Here is the part that matters in production. That handshake costs a full network round-trip before your first byte of useful data. If your client is in Virginia and your server is in Frankfurt, that’s ~90ms spent just agreeing to talk — before the request even starts. Add TLS (which we’ll cover in its own post) and you pay another one or two round-trips on top.

This single fact drives a huge amount of real-world engineering:

Connection pooling and keep-alive exist to avoid re-paying the handshake. Reusing a warm connection for the next request skips SYN/SYN-ACK/ACK entirely. A connection pool that’s too small forces new handshakes under load; too large and you exhaust file descriptors. This is why tuning HTTP client pools is one of the highest-leverage latency fixes in a microservice mesh.
HTTP/2 multiplexing lets many logical requests share one TCP connection, amortizing that one handshake across thousands of calls.
QUIC / HTTP/3 goes further and folds the transport and TLS handshakes together over UDP, cutting the setup round-trips — a direct assault on exactly this cost.

TIME_WAIT and the connections that won’t die

When a TCP connection closes, the side that closed it holds the socket in a TIME_WAIT state for a while (to catch stray delayed packets).

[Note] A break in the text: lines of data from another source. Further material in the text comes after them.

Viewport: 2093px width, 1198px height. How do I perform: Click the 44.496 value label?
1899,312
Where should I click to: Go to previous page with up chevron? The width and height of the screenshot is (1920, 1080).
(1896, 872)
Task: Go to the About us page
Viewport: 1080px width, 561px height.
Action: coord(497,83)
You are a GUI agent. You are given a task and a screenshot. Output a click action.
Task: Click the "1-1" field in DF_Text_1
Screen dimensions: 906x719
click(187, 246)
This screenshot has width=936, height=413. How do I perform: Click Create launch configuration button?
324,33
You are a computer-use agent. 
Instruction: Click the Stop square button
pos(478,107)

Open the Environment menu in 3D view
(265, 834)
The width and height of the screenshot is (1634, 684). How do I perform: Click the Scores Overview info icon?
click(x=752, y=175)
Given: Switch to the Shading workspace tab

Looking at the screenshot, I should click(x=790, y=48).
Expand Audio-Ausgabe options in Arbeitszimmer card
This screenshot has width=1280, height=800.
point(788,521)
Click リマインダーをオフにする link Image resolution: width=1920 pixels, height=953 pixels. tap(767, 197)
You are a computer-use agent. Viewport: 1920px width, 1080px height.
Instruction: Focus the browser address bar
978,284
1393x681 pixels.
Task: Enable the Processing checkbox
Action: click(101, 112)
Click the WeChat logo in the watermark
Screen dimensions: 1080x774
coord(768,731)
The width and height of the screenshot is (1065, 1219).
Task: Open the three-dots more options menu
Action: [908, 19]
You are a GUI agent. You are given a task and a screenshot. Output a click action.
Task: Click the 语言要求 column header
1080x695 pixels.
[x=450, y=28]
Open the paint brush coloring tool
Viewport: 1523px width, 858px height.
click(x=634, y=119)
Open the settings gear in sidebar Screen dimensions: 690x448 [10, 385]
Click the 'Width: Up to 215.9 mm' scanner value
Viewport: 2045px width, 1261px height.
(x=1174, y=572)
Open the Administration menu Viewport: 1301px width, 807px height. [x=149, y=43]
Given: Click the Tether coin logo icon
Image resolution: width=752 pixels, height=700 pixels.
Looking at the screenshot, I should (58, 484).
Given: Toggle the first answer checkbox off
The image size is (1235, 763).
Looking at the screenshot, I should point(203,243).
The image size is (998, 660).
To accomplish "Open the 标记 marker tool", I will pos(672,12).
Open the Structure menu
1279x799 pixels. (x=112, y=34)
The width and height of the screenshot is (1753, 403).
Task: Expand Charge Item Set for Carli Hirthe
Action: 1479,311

Under high connection churn — lots of short-lived connections being opened and closed — TIME_WAIT sockets pile up and can exhaust the available port range. If you’ve ever seen a load generator or a chatty service start throwing “cannot assign requested address,” you’ve met it. The fix is almost always fewer, longer-lived connections — which loops right back to pooling.

The AI-era relevance

You might think a protocol from 1974 has nothing to say about LLM infrastructure. It has plenty.

Streaming responses live and die by the connection. When you stream tokens from a model, you’re holding a single TCP connection open for the duration of the generation — potentially tens of seconds. That changes your connection-pool math completely: connections are held far longer than in a typical REST service, so pools sized for quick request/response will starve. Long-lived streaming is a different traffic shape, and TCP is where you feel it.

Agents make many small calls. An agent doing a task fires off tool call after tool call — each one potentially a fresh HTTP request to a different service. Without connection reuse, every step re-pays the handshake tax, and a ten-step agent loop can spend more time shaking hands than thinking. This is a real, measurable source of agent latency that never shows up in the prompt.

Retries interact with handshakes. A retry storm doesn’t just re-send requests — it re-opens connections, re-runs handshakes, and can push a struggling service from “slow” into “collapsed under connection load.” Understanding that a retry is not free at the transport layer is part of building systems that degrade gracefully.

The takeaway

TCP gives you a beautiful abstraction — a reliable stream of bytes — and the abstraction is so good it’s easy to forget there’s a cost underneath. But the handshake is real, the round-trips are real, and connection lifecycle is one of the most common places modern systems, including AI systems, quietly bleed latency. You don’t need to hand-write packet parsers. You do need to know that every connection has a setup cost, that reuse is how you avoid it, and that when the latency numbers stop making sense, the transport layer is often where the answer is hiding.